City Pages’ Rachel Hutton asks for comments on the bill to allow liquor sales on Sunday in Minnesota.  Says “AG”: “Well, if it’s a matter of smaller businesses not wanting to stay open on Sunday, let them stay closed. I’ve driven to WI for booze before out of last-minute necessity, and I’ll do it again if our brilliant elected officials can’t pull their heads out of their collective asses long enough to make their constituents happy.” To that, “boozefreedom” adds: “There is no good reason to prohibit Sunday sales of liquor. We all know the only reason its on the books is some midwestern cultural/religious values that once did, but no longer have a place in forming legislation. People need booze on Sunday even more than most days — there are sports to watch, family and friendly gatherings to be had.” And “valentine” says: “I would rather see beer and wine sales in grocery stores. I am burdened more often with stopping at two places on my way home than having nothing to get day drunk with on a Sunday.” Hey … she asked.

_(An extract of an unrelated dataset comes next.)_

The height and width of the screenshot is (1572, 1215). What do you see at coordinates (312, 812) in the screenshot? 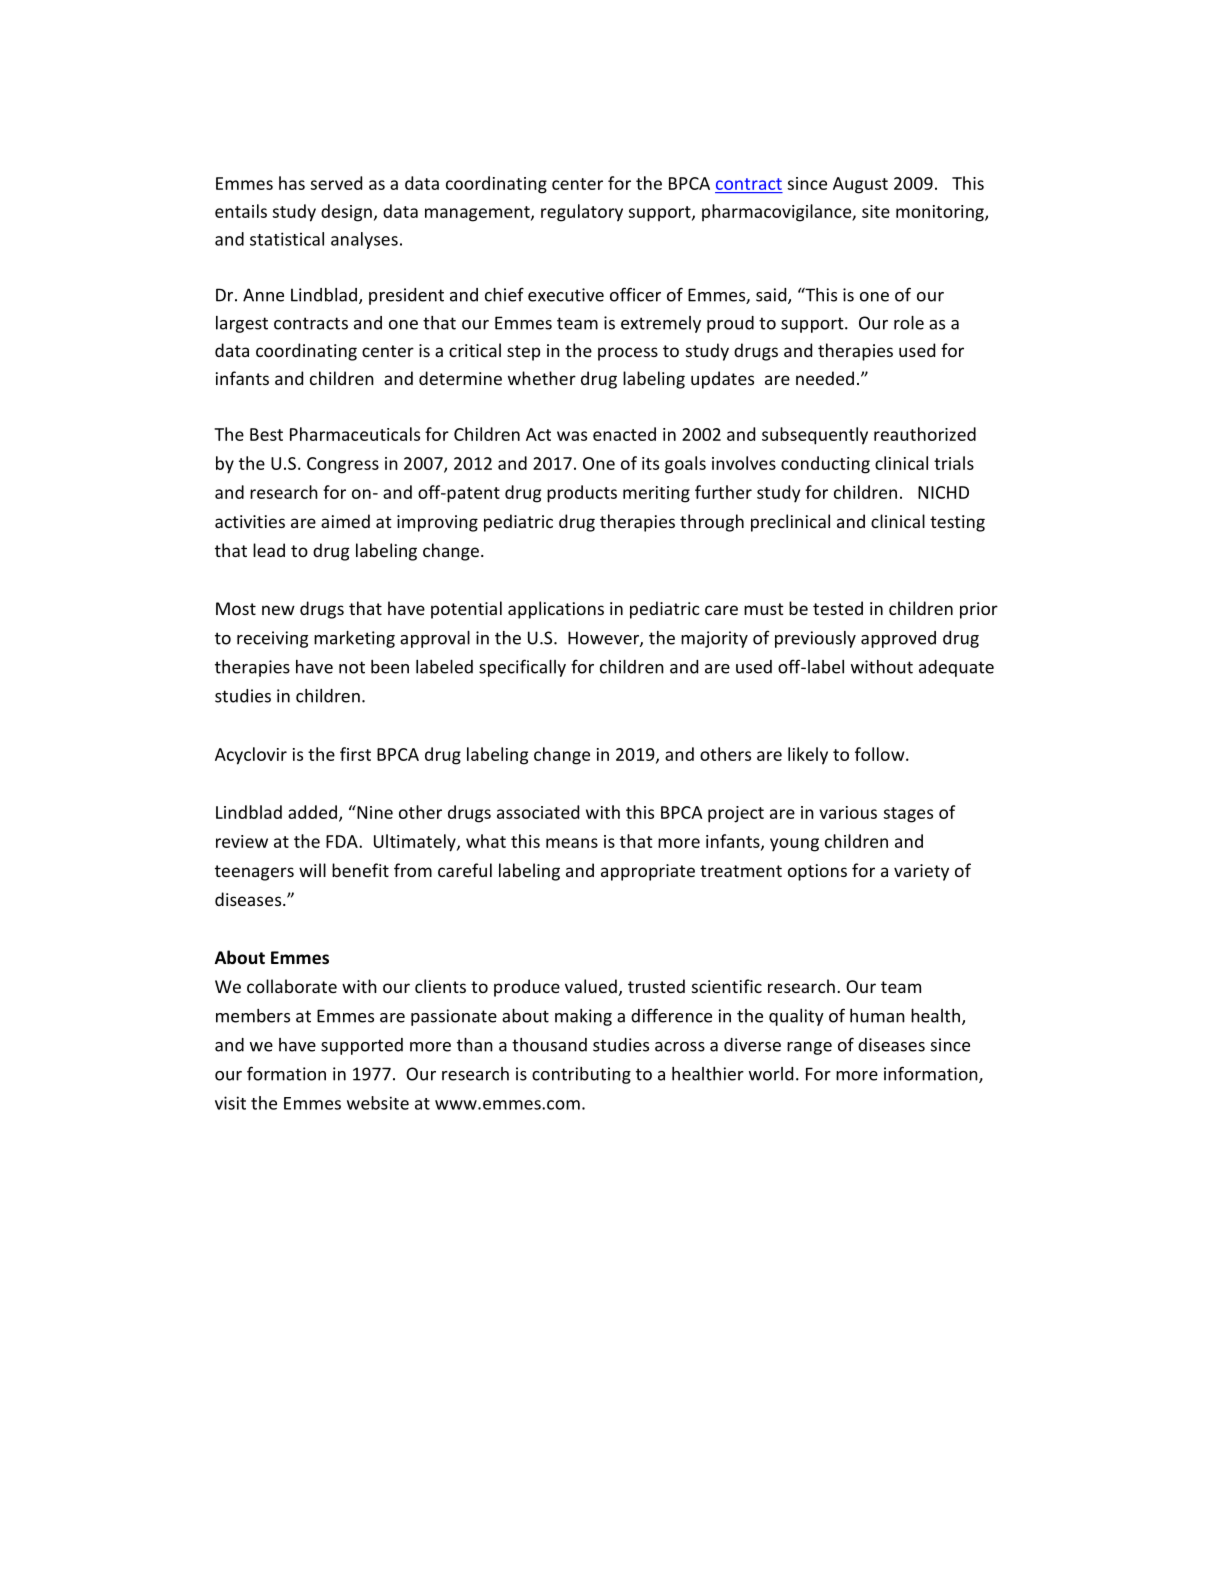
I see `added` at bounding box center [312, 812].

An opponent any opponent for Amy Klobuchar in 2012 has yet to make an appearance. Tom Scheck of MPR runs through a list of suspects: “ Minnesota Republican Party Chair Tony Sutton says he’s not worried that a candidate hasn’t emerged yet. He said he’s had private meetings with several potential candidates and has been ‘very aggressive’ in finding a candidate to challenge Klobuchar. ‘There are people definitely weighing their options,’ Sutton said. ‘I think you’ll start to see people emerge here and bubble up in the next 60 to 90 days, and it would be a very vigorous contest.’ Sutton said he thinks a candidate will still have time to campaign and raise money if he or she announces by the summer. Sutton insisted that Klobuchar is vulnerable. He called her support ‘a mile wide and an inch deep.’ ” As for you-know-who … “One wild card in this race is GOP Rep. Michele Bachmann. Bachmann, who appears to be gearing up for a run for the White House, could make a run for the U.S. Senate instead. Bachmann is a solid fundraiser and has high name recognition. One problem for her is that a recent poll shows her well behind Klobuchar.”

As you stock up on beverages, chips and obnoxious friends to watch Sunday’s Super Bowl, you might like to know that according to a poll, Brett Favre is rated the “Most Disliked” player in the NFL. The Hollywood Reporter writes: “[R]esults show that Steelers quarterback Ben Roethlisberger is the most disliked player going into Sunday’s game and the fourth most disliked player in the league — behind Brett Favre, Michael Vick and Tom Brady.”

But it gets more pathetic … “The poll, conducted by Penn Schoen Berland, shows that 78 percent of Americans plan to watch the game — up five percent from last year and ten percent from 2009’s game. The men make up the bulk of this ratings increase, with 89 percent of males polled saying they would watch the game. But the numbers show that 68 percent of America’s women will watch the game, up nine percent from 2009. A further finding in the poll shows that the Super Bowl is the second most important day in an American male’s life during the year. The poll results show that men get excited for the Super Bowl more than any other day, with the exception of Christmas, and look forward to it more than their anniversary, birthday or Thanksgiving.”